- Texte fourni -
********************
Les redéploiements en projet de loi de financement de la sécurité sociale Le IV de l'article L.O. 111-7-1 du code de la sécurité sociale, introduit par la loi organique n° 2005-881 du 2 août 2005 relative aux lois de financement de la sécurité sociale (LOLFSS), autorise également certains redéploiements en matière de loi de financement de la sécurité sociale, s'agissant spécifiquement de l'objectif national de dépenses d'assurance maladie (ONDAM). Il dispose, en effet, que « au sens de l'article 40 de la Constitution, la charge s'entend, s'agissant des amendements aux projets de loi de financement de la sécurité sociale s'appliquant aux objectifs de dépenses, de chaque objectif de dépenses par branche ou de l'objectif national de dépenses d'assurance maladie ». Ceci permet ainsi aux membres du Parlement de proposer des redéploiements entre les sous-objectifs de l'ONDAM, dès lors que le montant global de ce dernier n'est pas majoré. Il convient toutefois, comme l'avait souligné le Conseil constitutionnel dans sa décision n° 2005-519 DC du 29 juillet 2005 sur la loi organique relative aux lois de financement de la sécurité sociale (considérant n° 26), de combiner ces dispositions avec celles de l'article L.O. 111-3 du code de la sécurité sociale, qui dispose que la liste des sous-objectifs est définie par le gouvernement. En pratique, il résulte de ces dispositions l'impossibilité de créer un sous-objectif par amendement parlementaire, et ce quand bien même le montant global de l'ONDAM ne serait pas augmenté. |
c) La possibilité de gager les propositions de loi constitutives d'une charge publique
L'article 40 de la Constitution précise que les « propositions et amendements » formulés par les membres du Parlement ne sauraient avoir pour conséquence de créer et d'aggraver une charge publique. Ses dispositions concernent donc non seulement les amendements, mais également les propositions de loi déposées par les députés et les sénateurs.
Une lecture rigoureuse, pour ne pas dire « rigoriste », de l'article 40 aboutirait donc, en principe, à refuser le dépôt des propositions de loi créant ou aggravant une charge publique. Toutefois, et selon une pratique constante et commune aux deux assemblées du Parlement , de telles propositions de loi sont admises, à la condition d'être assorties d'une compensation en recettes , signalant que le dispositif proposé comporte des incidences financières.
********************
- Entrées du jeu de données -
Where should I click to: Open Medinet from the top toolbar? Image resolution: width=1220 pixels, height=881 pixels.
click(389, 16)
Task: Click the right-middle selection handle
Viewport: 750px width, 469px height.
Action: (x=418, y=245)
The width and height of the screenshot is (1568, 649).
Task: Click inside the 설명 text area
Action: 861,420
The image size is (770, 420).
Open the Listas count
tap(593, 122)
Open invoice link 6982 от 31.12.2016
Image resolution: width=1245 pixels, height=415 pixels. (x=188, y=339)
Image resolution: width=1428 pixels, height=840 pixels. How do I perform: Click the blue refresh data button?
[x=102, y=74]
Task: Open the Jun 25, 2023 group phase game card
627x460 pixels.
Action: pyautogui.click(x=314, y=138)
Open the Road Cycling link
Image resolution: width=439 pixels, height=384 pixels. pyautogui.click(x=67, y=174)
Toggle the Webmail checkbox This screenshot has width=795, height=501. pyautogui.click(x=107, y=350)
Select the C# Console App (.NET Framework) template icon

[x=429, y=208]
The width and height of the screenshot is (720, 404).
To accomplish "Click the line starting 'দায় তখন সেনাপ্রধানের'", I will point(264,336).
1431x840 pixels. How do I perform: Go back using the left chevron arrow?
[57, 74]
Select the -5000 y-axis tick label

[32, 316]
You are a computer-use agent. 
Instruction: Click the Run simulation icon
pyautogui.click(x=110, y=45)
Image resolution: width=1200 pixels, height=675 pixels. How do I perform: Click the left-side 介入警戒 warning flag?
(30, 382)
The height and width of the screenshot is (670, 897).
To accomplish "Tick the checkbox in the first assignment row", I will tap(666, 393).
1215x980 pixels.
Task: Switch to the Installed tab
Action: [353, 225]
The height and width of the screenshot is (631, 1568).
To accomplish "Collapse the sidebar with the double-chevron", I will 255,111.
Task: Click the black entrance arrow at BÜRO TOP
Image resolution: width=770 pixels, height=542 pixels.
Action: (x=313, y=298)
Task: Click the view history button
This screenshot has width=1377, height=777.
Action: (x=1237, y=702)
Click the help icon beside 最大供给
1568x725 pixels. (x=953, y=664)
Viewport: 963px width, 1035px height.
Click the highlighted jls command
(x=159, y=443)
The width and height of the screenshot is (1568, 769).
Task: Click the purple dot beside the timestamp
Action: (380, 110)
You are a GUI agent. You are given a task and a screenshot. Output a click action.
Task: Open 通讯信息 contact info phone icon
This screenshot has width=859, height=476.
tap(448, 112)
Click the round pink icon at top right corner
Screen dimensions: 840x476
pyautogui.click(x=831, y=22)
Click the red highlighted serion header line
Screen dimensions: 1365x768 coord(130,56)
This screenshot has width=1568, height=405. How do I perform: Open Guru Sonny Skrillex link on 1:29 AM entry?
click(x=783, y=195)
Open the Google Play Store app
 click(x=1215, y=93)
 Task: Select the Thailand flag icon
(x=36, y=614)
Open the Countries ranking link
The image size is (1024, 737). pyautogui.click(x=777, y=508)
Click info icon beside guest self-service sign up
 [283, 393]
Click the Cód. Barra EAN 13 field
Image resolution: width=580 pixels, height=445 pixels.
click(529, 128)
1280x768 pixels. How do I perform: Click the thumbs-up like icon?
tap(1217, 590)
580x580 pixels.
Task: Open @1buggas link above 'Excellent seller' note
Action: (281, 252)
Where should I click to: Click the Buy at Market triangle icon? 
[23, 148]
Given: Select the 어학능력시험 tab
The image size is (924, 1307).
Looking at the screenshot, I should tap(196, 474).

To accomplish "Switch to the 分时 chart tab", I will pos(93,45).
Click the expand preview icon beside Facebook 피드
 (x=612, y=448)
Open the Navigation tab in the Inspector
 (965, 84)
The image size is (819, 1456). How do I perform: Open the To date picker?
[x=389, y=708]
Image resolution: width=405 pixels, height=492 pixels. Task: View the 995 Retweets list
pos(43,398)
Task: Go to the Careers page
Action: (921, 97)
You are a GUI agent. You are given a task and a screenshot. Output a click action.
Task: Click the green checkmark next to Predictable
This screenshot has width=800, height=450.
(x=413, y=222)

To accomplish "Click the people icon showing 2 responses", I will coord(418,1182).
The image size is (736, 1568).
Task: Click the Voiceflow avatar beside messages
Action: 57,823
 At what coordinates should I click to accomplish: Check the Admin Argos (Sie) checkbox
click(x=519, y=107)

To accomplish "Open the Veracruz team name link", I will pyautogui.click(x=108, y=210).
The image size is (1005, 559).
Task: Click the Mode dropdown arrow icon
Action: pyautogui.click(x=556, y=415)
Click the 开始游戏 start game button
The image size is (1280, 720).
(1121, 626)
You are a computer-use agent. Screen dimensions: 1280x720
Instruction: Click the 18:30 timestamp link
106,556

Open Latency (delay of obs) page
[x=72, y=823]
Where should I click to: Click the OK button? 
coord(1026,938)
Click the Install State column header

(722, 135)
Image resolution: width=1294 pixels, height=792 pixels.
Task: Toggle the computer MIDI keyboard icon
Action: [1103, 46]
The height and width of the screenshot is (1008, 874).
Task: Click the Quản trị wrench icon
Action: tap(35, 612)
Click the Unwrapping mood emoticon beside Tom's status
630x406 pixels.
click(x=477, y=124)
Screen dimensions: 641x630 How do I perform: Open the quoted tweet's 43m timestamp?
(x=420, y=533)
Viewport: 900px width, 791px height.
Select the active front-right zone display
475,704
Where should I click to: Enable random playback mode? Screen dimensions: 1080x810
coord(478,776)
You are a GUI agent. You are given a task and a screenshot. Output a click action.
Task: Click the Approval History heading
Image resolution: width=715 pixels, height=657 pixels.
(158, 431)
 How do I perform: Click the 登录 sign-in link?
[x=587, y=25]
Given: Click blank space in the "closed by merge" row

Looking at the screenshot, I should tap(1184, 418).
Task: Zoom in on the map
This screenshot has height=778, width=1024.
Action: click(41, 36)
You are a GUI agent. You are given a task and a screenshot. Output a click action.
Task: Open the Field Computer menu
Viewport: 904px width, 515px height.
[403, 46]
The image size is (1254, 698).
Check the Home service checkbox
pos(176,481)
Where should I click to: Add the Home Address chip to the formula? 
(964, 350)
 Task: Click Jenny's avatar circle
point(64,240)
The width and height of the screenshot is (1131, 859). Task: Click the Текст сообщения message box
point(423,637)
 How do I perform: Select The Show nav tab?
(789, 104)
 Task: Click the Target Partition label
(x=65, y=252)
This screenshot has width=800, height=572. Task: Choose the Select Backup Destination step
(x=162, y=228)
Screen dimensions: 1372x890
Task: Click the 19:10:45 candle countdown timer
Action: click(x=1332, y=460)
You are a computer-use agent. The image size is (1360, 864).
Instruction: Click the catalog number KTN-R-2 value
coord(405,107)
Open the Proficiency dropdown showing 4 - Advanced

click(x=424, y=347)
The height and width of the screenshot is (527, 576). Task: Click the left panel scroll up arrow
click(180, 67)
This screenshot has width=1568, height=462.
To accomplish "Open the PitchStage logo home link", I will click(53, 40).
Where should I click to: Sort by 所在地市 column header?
********************
- Consigne 1 -
D'après le texte sur l'article 40 de la Constitution, à qui revient-il de définir la liste des sous-objectifs de l'ONDAM ?
- Consigne 2 -
Résumez en deux phrases le paragraphe du texte sur l'article 40 de la Constitution qui commence par « Une lecture rigoureuse ».
- Consigne 3 -
Poursuivez le texte sur l'article 40 de la Constitution après sa dernière phrase.

- Réponse 1 -
Au gouvernement, selon l'article L.O. 111-3 du code de la sécurité sociale.

- Réponse 2 -
Une lecture stricte de l'article 40 conduirait en principe à refuser le dépôt des propositions de loi qui créent ou aggravent une charge publique. Une pratique constante des deux assemblées les admet pourtant, à condition qu'elles soient assorties d'une compensation en recettes qui signale leurs incidences financières.

- Réponse 3 -
Cette exception à la règle de non-compensation des charges publiques témoigne à nouveau du fait que le principe constitutionnel de recevabilité financière peut faire l'objet d'une lecture la plus favorable possible à l'initiative parlementaire.
* 25 La décision du Conseil constitutionnel n° 85-203 DC du 28 décembre 1985 dispose en effet que l'article 40 « fait obstacle à toute initiative se traduisant par l'aggravation d'une charge, fût-elle compensée par la diminution d'une autre charge ou par une augmentation des ressources publiques ».
* 26 Dans sa décision relative à la LOLF, le Conseil constitutionnel précise que l'article 47 de la LOLF s'applique :
- aux amendements aux articles de la seconde partie de la loi de finances de l'année, qui respectivement fixent « pour le budget général, par mission, le montant des autorisations d'engagement et des crédits de paiement » et « par budget annexe et par compte spécial, le montant des autorisations d'engagement et des crédits de paiement ouverts ou des découverts autorisés » ;
- aux amendements s'appliquant aux modifications des mêmes articles par les lois de finances rectificatives ;
- aux amendements aux dispositions analogues figurant dans les lois visées à l'article 45 de la Constitution, c'est-à-dire des lois spéciales autorisant le gouvernement à continuer à percevoir les impôts existants jusqu'au vote de la loi de finances de l'année ;
- aux amendements destinés à rectifier les ajustements de crédits opérés en loi de règlement.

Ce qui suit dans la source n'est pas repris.